* YOUR INSTRUCTIONS:
In the model railroad post below, copy everything from "On2 and On30" down to "an outdoor railroad.." word for word.

Here is a Standard Gauge diesel and a "Maine 2-footer" at the same scale..(Ignore the 1/29 on those drawings! 



















And here is the Diesel in 1/29 scale..(Imagine it as an Aristocraft SD45) compared to the Maine 2-foot loco in 7/8n2 scale..
both models running on 45mm track. 



















and that a *small* Maine 2-foot loco! there were others quite a bit larger! 
and the freight and passenger cars can be truly amazing in size..look at the size of the passenger car! 










(im dabbling in 7/8n2 "Maine" modeling..I have one flatcar built, and I have a boxcar kit I havent put together yet..no locomotives yet..)

The "Emma" *could* be adapted to Maine modeling, but she is really too small for it, her drivers are too small, and her prototype doesn't really "fit" the Maine 2-footers..
Emma is much more suited to the "industrial" side of 7/8n2 modeling..

Overall, the "Industrial" side seems more common..Its quite popular in England, and its catching on in the USA..
I believe the Emma was created for this niche..(the industrial side, not the Maine side..)
Maine modeling is less common in 7/8n2 than the industrial modeling, it seems.
On2 and On30 scales are the most "developed" scales for Maine 2-foot modeling..

Scot


----------



## Scottychaos (Jan 2, 2008)

And as for an outdoor railroad..

* DATASET EXTRACT:
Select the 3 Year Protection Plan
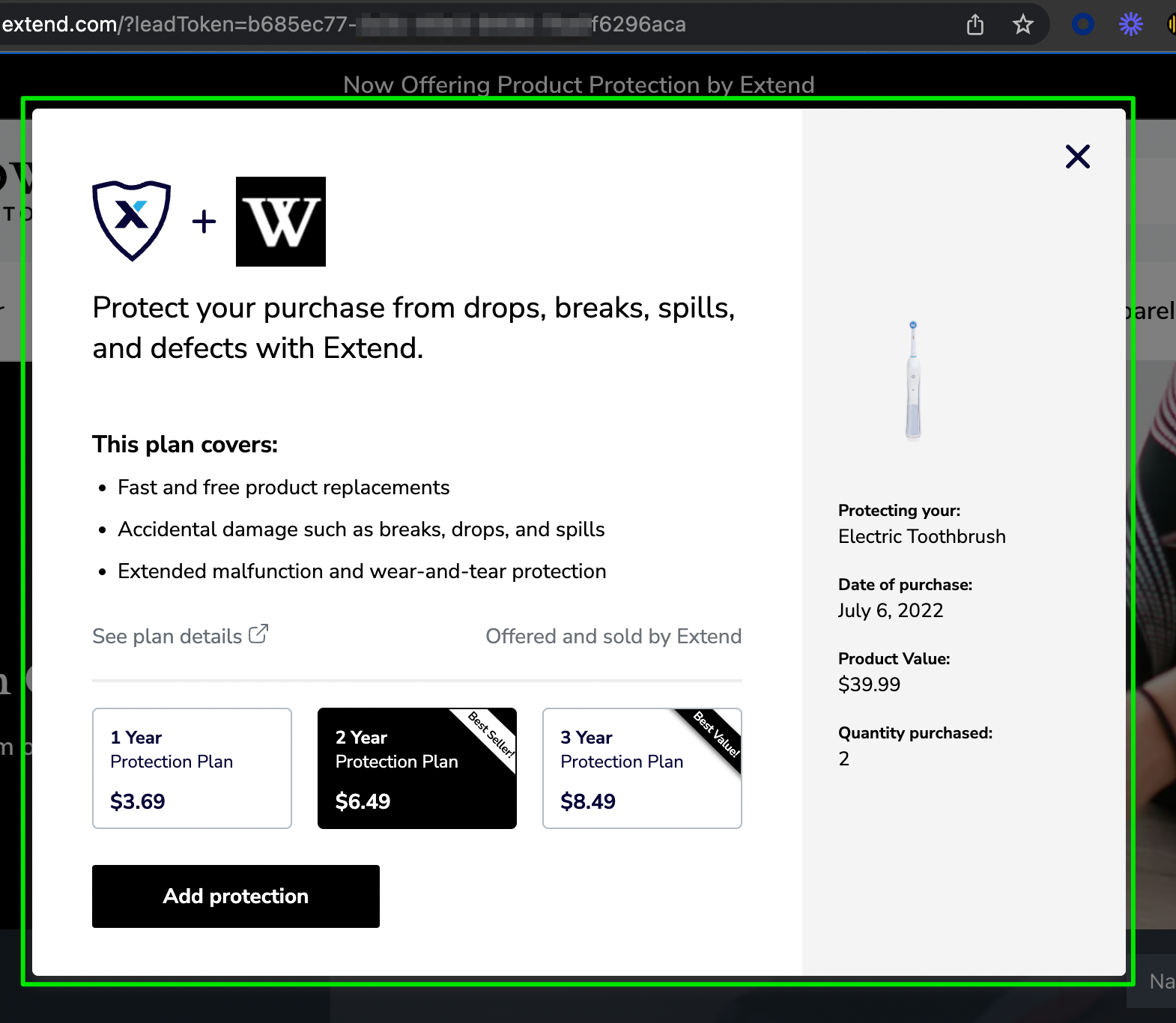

* RESULT BELOW:
On2 and On30 scales are the most "developed" scales for Maine 2-foot modeling..

Scot


----------



## Scottychaos (Jan 2, 2008)

And as for an outdoor railroad..